By Mobin Pandit
DOHA: International publishers have long been relying on British and American authors to write on Middle East affairs. But the trend is changing now as there are many Arabs who have something interesting to say about their countries and culture, says a young British publisher.
“Arabs have inside stories to tell. In our company, we are trying to get the Arab perspective,” says Max Scott (pictured), Managing Director of London-based Gilgamesh Publishing Ltd.
The quest for Arab writers brings Scott to this region frequently.
He believes people from the older generation in the GCC should be caught hold of, to treasure their memoirs in the form of books. “They alone can tell what the region was like before the massive oil wealth ushered it into the present era (of rising consumerism and modernity).”
“Once this generation is gone, there would be no one to tell the world what the region was like prior to the oil find,” Scott said in a brief interview with The Peninsula.
Scott holds a master’s in Arabic language and literature from Edinburgh University and previously worked with two of the world’s top publishing companies — McGraw Hill and Prentice Hall — as a senior executive.
At McGraw Hill, he became their Middle East man. Selling books in the region took him to almost every leading book shop in the Middle East.
After a three-year stint, Scott joined Prentice Hall and focused on Europe. But his urge to get back to his favourite region, the Middle East, prompted him to join a smaller publisher in the UK.
In early 2011, he decided to test the ground as a publisher and launched his own venture —Gilgamesh Publishing Ltd — in London with two partners.
Asked about the choice of Gilgamesh as his company’s name, Scott said legend has it that it was the title of the first-ever book the world saw and was printed in Mesopotamia.
Gilgamesh has so far published 20 books — all of them on Middle East and Africa. The first two books were on the last days of Colonel Muammar Ghaddafi and Hosni Mubarak, respectively.
“At Gilgamesh, we are trying to get the Arab perspective,” Scott reiterated. “What Arabs have to say about the Arab Spring is different.”

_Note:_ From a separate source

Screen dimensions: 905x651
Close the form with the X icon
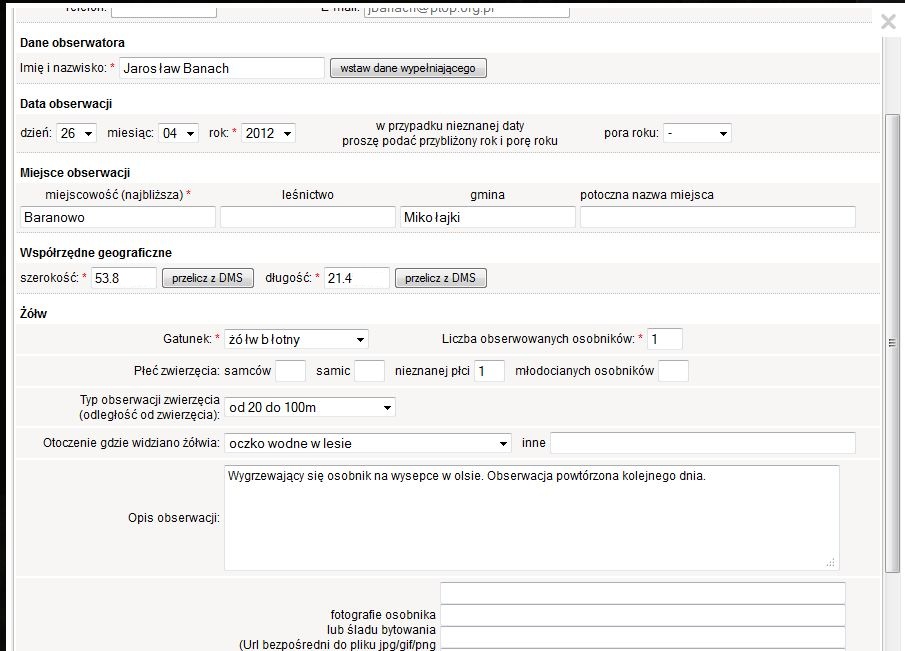[x=888, y=22]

The company is now trying to publish books on Egypt and Syria. The US and Britain are the largest markets for English-language books.
Talking about the GCC, Scott said one would expect Dubai to have more demand for books but that’s not the case. “Qatar, Oman and Saudi Arabia are bigger markets.”
However, when it comes to English-language writers, the region lacks them. “There aren’t many Qatari writers in English.”
Scott said he had been coming to this region for 20 years and is presently involved in a book project on the GCC’s pre-oil history and culture.
Asked why he chose to study Arabic language and literature, he said when he was young he was good at languages and knew French, German and Latin, besides his mother tongue.
“I wanted to study the most difficult language, so I decided to study Russian.”
He, though, couldn’t opt for Russian so the preference fell on Arabic and Chinese. “I then tossed a coin to decide.”
It was an interesting coincidence for Scott, 44, to study Arabic because he was born in Egypt where his father was based teaching law at the American University in Cairo.